> _WHAT YOU ARE ASKED TO DO_
Output all of the records word for word and drop the images.

> _RECORDS FOR THIS EXERCISE_
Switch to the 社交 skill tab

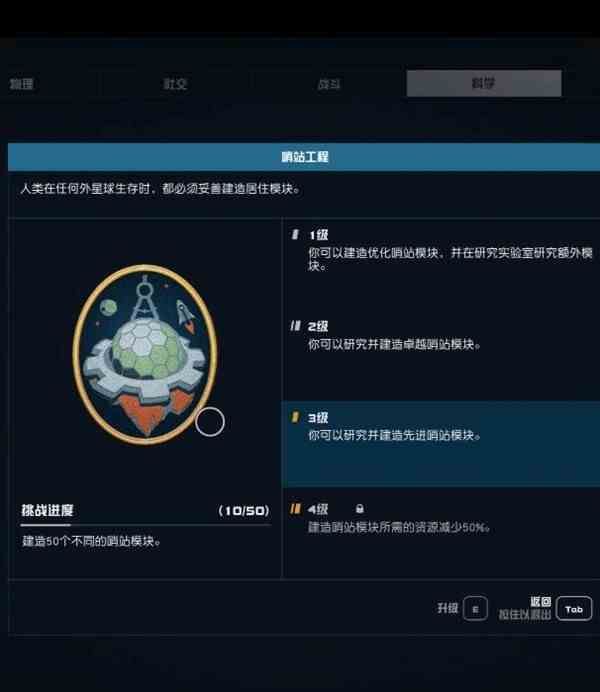(x=175, y=83)
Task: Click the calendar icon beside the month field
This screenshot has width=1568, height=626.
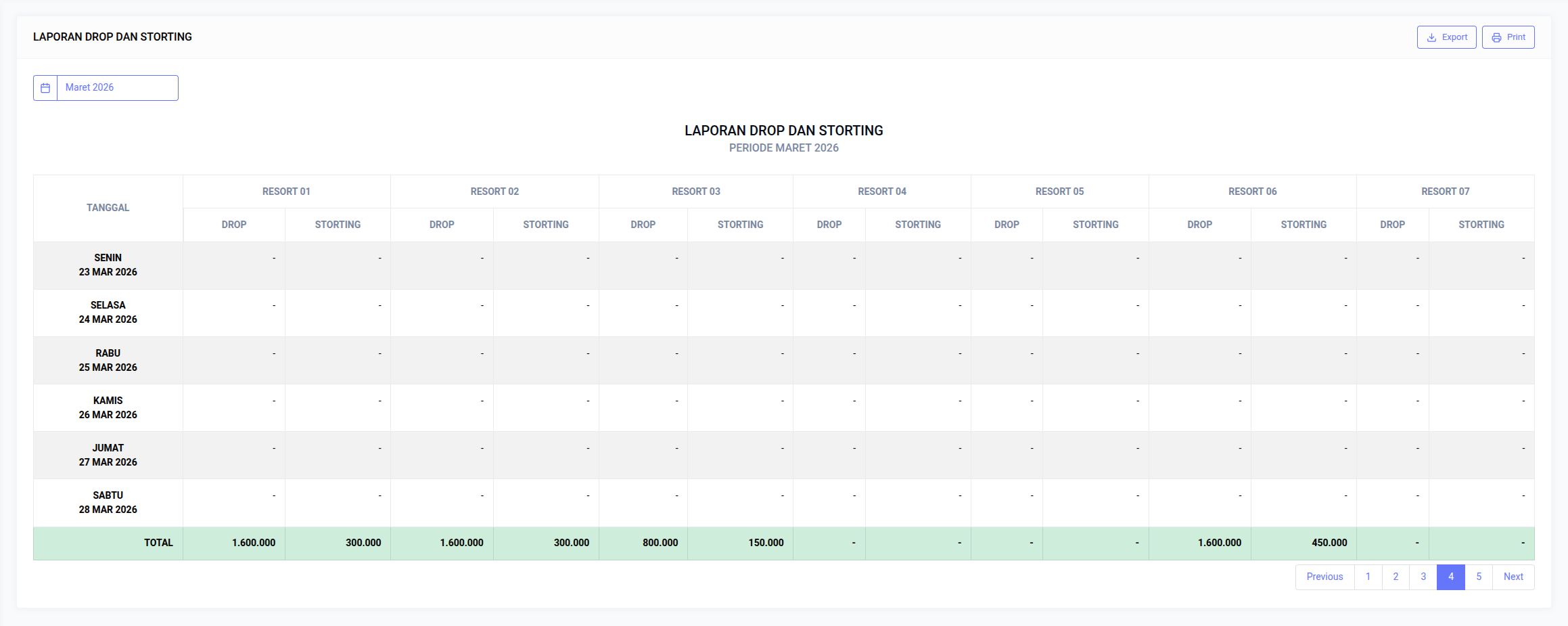Action: 45,88
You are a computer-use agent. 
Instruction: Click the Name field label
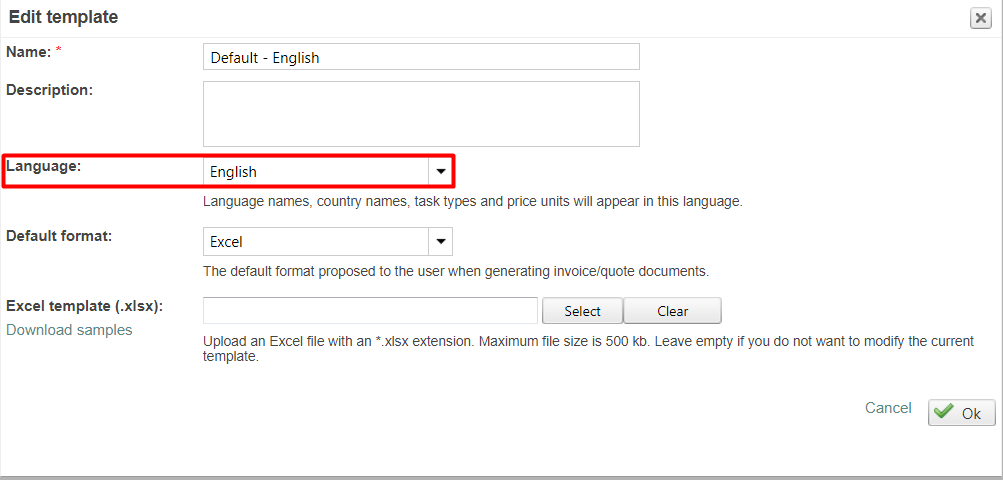(x=28, y=50)
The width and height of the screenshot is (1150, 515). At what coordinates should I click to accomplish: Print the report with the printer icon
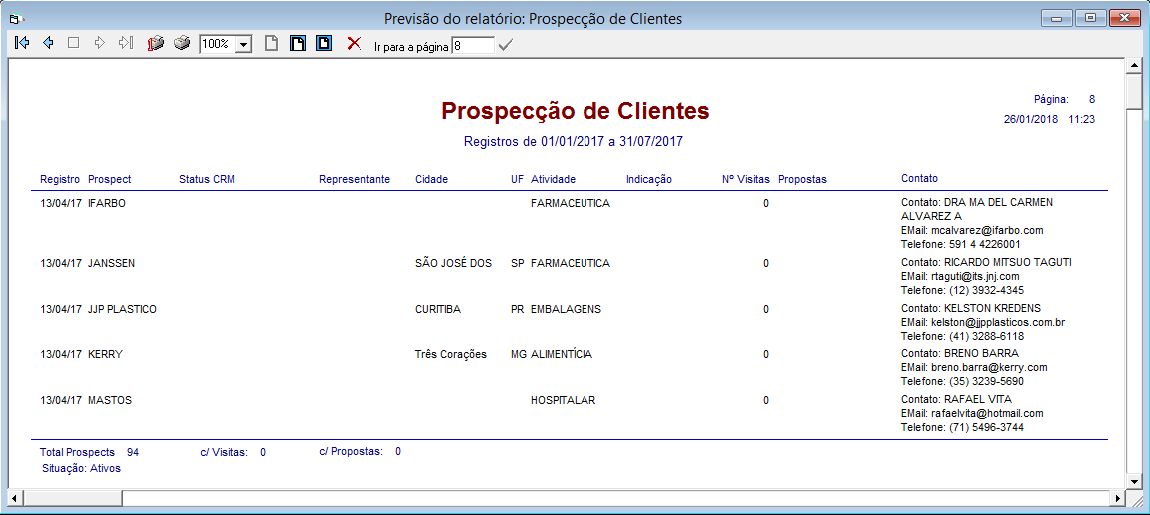(x=181, y=44)
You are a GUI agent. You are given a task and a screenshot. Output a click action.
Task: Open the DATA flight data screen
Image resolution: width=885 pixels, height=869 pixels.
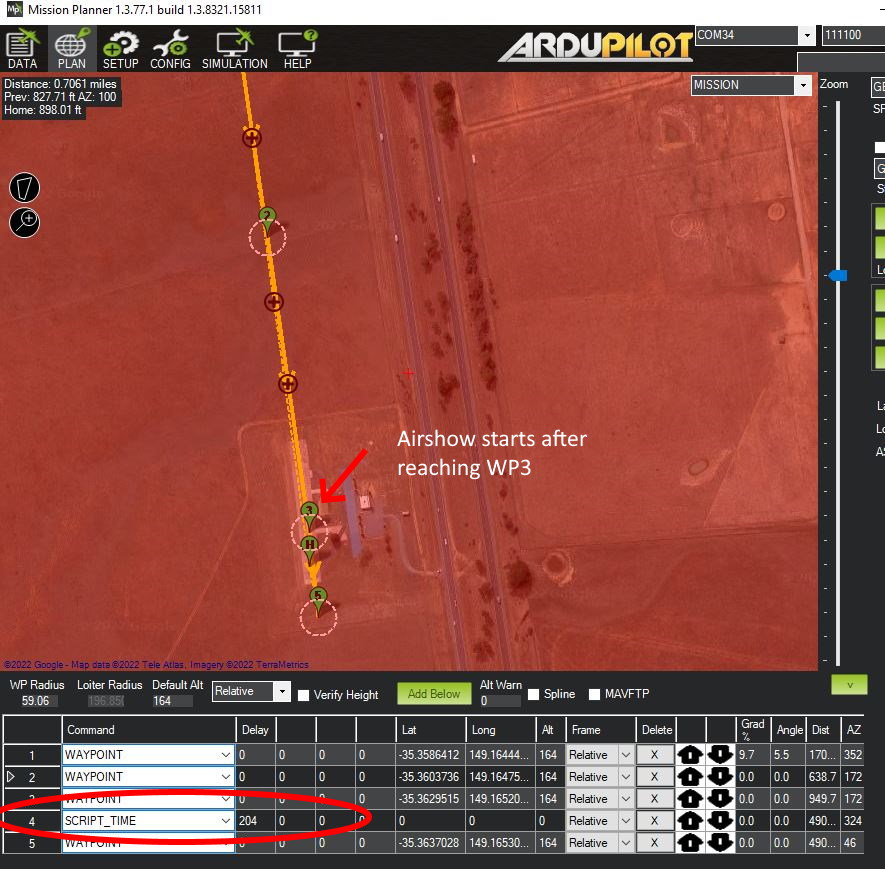point(22,49)
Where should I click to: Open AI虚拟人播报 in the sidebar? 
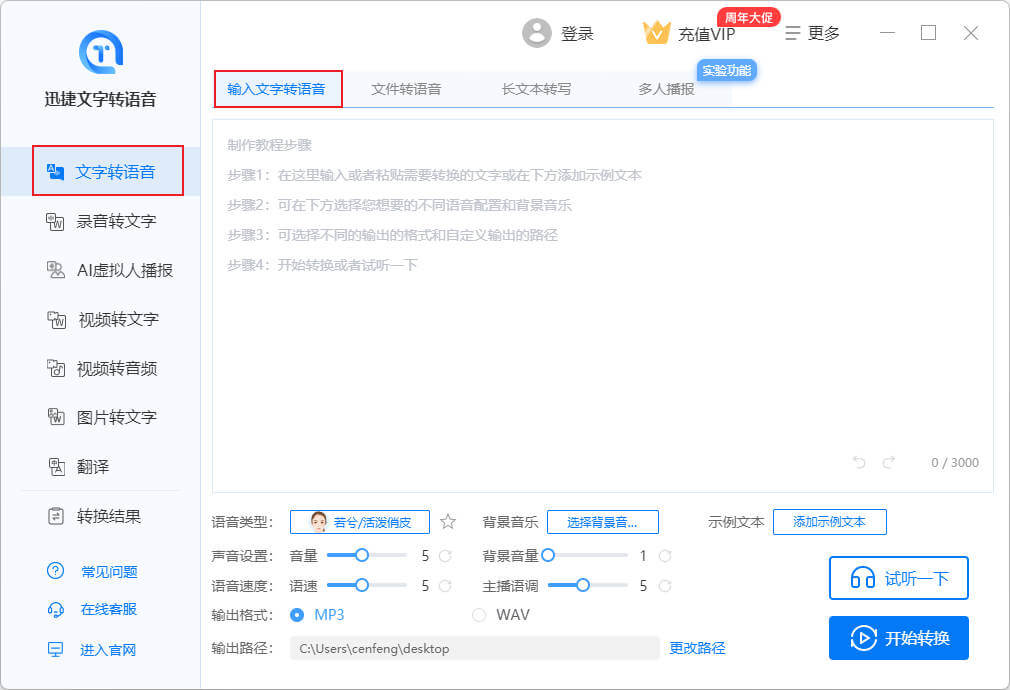point(124,270)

> _ANSWER SECTION_
Switch to the 社交 skill tab

(x=175, y=83)
Task: Click the calendar icon beside the month field
This screenshot has width=1568, height=626.
Action: 45,88
You are a computer-use agent. 
Instruction: Click the Name field label
(x=28, y=50)
The width and height of the screenshot is (1150, 515). At what coordinates should I click to accomplish: Print the report with the printer icon
(x=181, y=44)
You are a GUI agent. You are given a task and a screenshot. Output a click action.
Task: Open the DATA flight data screen
Image resolution: width=885 pixels, height=869 pixels.
point(22,49)
Where should I click to: Open AI虚拟人播报 in the sidebar? 
point(124,270)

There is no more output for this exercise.